The B.C. government is unleashing a new tool in the ongoing battle to keep invasive mussels out of the province.
The province is adding two new inspection stations, expanding inspection hours and the inspection operating season, more than doubling the number of inspectors, increasing public education, expanding scientific lake monitoring and providing Canada’s first multi-purpose mussel-sniffing dog.
Kilo, a German Shepherd dog, is currently undergoing training to sniff out mussels – as well as firearms and bear parts – and will also be used in evidence recovery cases. Beginning July 1, Kilo will be working with his conservation officer handler at high-volume stations on a rotating basis to help detect invasive mussels.
“Invasive mussels have spread to provinces and states throughout North America – but not yet in B.C., and we’re focused on keeping it that way,” said Premier Christy Clark. “That’s why we’re adding more inspection stations, extended hours and staff, and Canada’s first multi-purpose mussel-sniffing dog – to protect our most precious resource, our waterways.”
Two new border inspection stations will open at Yahk and Midway, bringing the number of inspection stations in B.C. to 10.
The province’s busiest station at Golden will be open 24 hours. The remaining nine stations will have hours extended generally from dawn to dusk. However, actual opening and closing times will vary to help ensure compliance.
To support the new stations and extended hours, the province is also adding 35 inspection officers to the program, for a total of 68 auxiliary conservation officers.
The province is providing the Habitat Conservation Trust Foundation with three years of support to expand government’s ongoing invasive mussel lake monitoring to detect potential invasive mussel larvae. This will help build capacity for local stewardship groups to become involved in early detection – a critical first step in preventing invasive mussels from becoming established.
“A lot of the items that have been on our wish list are being announced today,” said Okanagan Basin Water board chair Tracy Gray.
“We look forward to continuing to work with the province, as well as the federal government and other partners, to build a program that will keep our waters invasive mussel-free. For our part, we are committed to continuing our efforts through our Don’t Move A Mussel program and encourage everyone to do their part.”

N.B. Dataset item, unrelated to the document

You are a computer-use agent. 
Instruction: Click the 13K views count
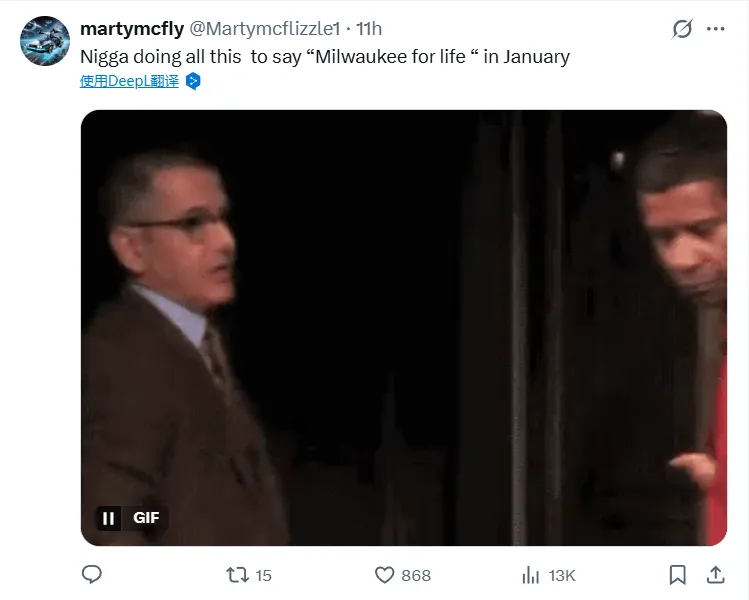[x=562, y=575]
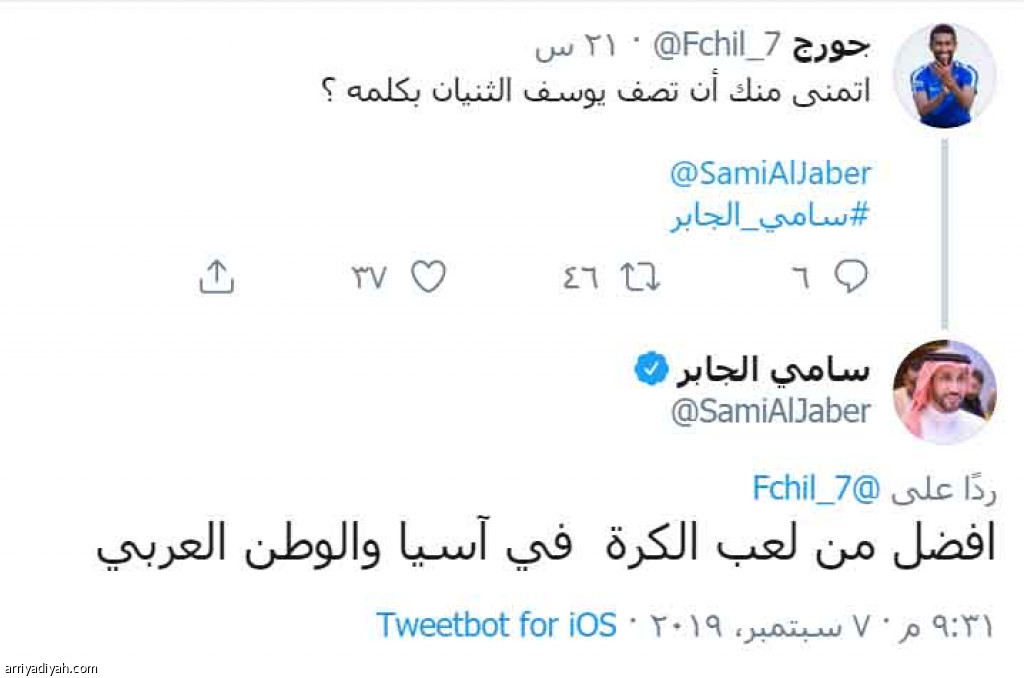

B.C. NDP Shelly Cook said she's happy to hear the announcement, but feels as though issues are being ignored.
"Prevention is the goal. We can't forget about the other crucial issues regarding increased oversight at the boarders around prevention."
Conservation officers will be increasing enforcement of existing penalties, which can include fines up to $50,000 for a first offence for illegally transporting mussels anywhere in B.C.